Por Brenda Yoquebed
Por qué el impulso de cortar nuestro cabello o reinventar nuestro estilo después de una ruptura no es un acto de vanidad, sino una respuesta psicológica de supervivencia y control.
Cuando una relación termina, el cerebro procesa el rechazo y el duelo en las mismas zonas donde se registra el dolor físico. Ante ese vacío, la apariencia se convierte en la herramienta de emergencia más rápida para responder a una pregunta que muchas veces asusta: ¿Quién soy ahora que ya no soy parte de un «nosotros»? Sobre todo cuando existía una aprobación de parte de la otra persona, sobre nuestra apariencia, nuestro estilo, nuestra forma de expresar nuestra personalidad, es entonces cuando la seguridad que existía sobre ese conjunto de cosas, se tambalea, y se considera replantear una serie de elementos sobre nosotras mismas, que comienzan en la apariencia.
El concepto de Enclothed Cognition (cognición investida) demuestra que la ropa no solo cambia cómo nos ven los demás, sino que altera radicalmente cómo pensamos y cómo nos comportamos. En una ruptura nos damos cuenta de que existen tres conceptos relacionados a esto:
El armario del pasado: Durante una relación larga, la forma de vestir suele mimetizarse sutilmente con el entorno de la pareja o asentarse en una zona de confort que el cerebro asocia inconscientemente con esa etapa de la vida. Es la estética de una seguridad que ya no existe.
La versión de nosotras que fue herida: En medio del dolor, el cerebro puede relacionar nuestra apariencia física directamente con la herida. Para no ver reflejado el sufrimiento cada mañana, buscamos cambiar nuestra imagen lo más rápido posible. No tiene que ser una transformación llamativa, sino significativa: algo que habíamos querido hacer hace mucho tiempo pero no nos atrevíamos, o algo que ya necesitábamos soltar, y ya que en este proceso se aprende de valentía y de la necesidad de avanzar, estas decisiones comienzan a ser más sencillas, el resultado debe ser una versión que a nuestros ojos se vea más fuerte; una versión que ya no conozca tan de cerca el sufrimiento y comience a sanarlo.
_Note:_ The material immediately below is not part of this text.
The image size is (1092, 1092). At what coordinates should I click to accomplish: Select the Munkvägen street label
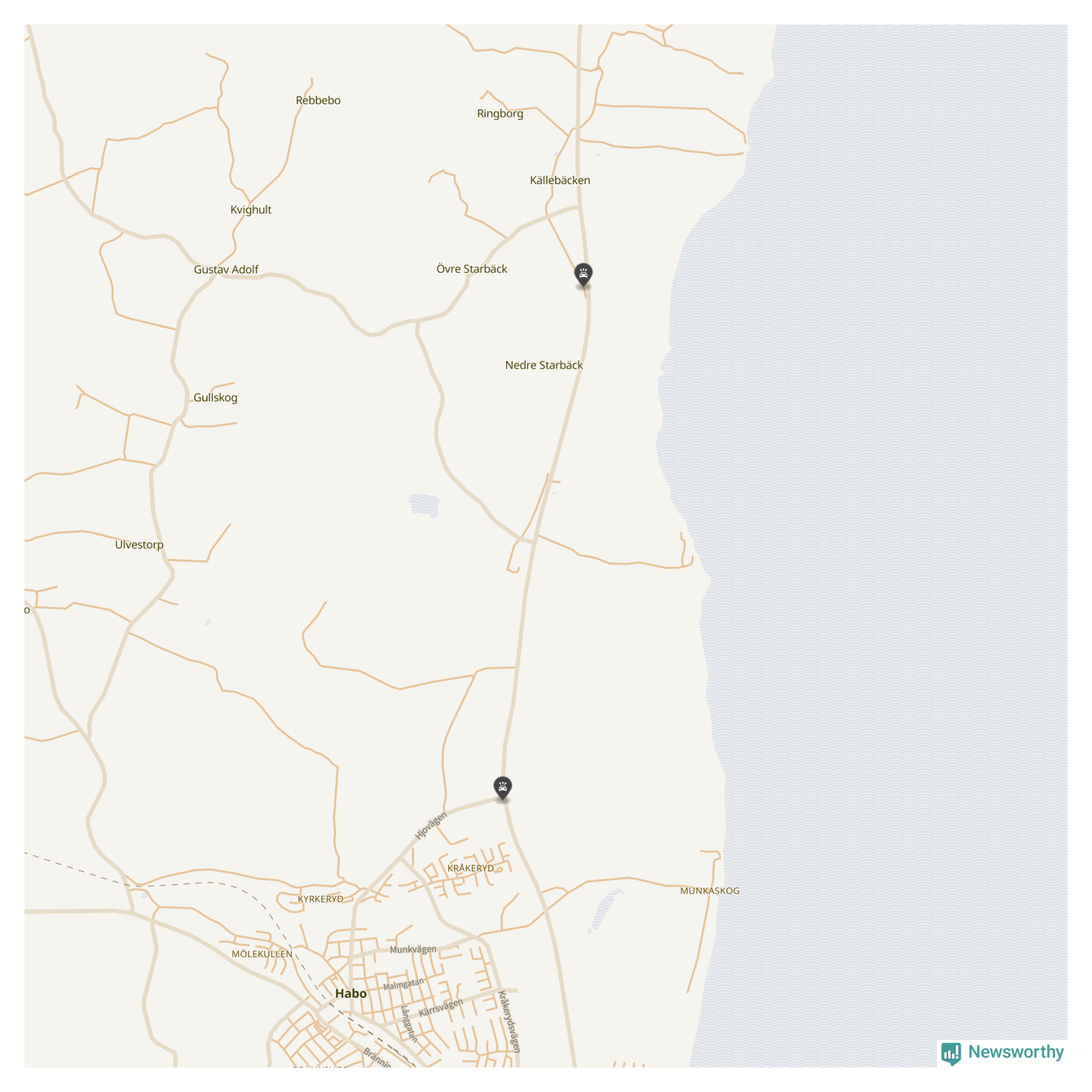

La ropa como catalizador: Al cambiar de estilo, ya sea adoptando una estética más vanguardista, minimalista o atrevida, el cerebro recibe la señal clara de que ha comenzado una era distinta. Al principio, no te vistes para la persona que eres hoy, atrapada en el duelo; te vistes para la persona en la que te quieres convertir para sobrevivir al día siguiente. Es una respuesta directa de la mente, que además también ha registrado la posibilidad de que una amenaza invisible pueda volver a hacernos daño sin avisar, y decide prepararse.
Visto de cerca, el clóset de una persona que atraviesa una ruptura es un mapa emocional. Dejar ir ciertas prendas es el equivalente a soltar recuerdos; estrenar una silueta es el primer paso para habitar un nuevo espacio en el mundo. Después de eso, claro, existen otra serie de pasos que tienen que ver más con una sanación interna, la que no ven los demás, en ella hay procesos como volver a confiar en uno mismo y en los demás, corregir hábitos que tal vez no tenían tanto espacio por el lugar que ocupaba esa relación, entre muchas otras cosas. El punto es no ser la misma persona que eras y utilizar esta experiencia como un medio para evolucionar, porque al final, no va a importar si la gente piensa que ya avanzaste, si tú te sigues sintiendo en el mismo lugar.
No hay frivolidad en querer lucir diferente cuando tu vida ha cambiado por completo. Al final del día, cambiar nuestra apariencia tras un adiós es la forma más antigua y accesible de recordarnos a nosotros mismos que, aunque una parte de nuestra historia ha terminado, el diseño del siguiente capítulo sigue estando bajo nuestro propio control, y con las nuevas herramientas emocionales que con suerte, se obtienen después de un desacierto amoroso, también se está más preparado para lo que viene después.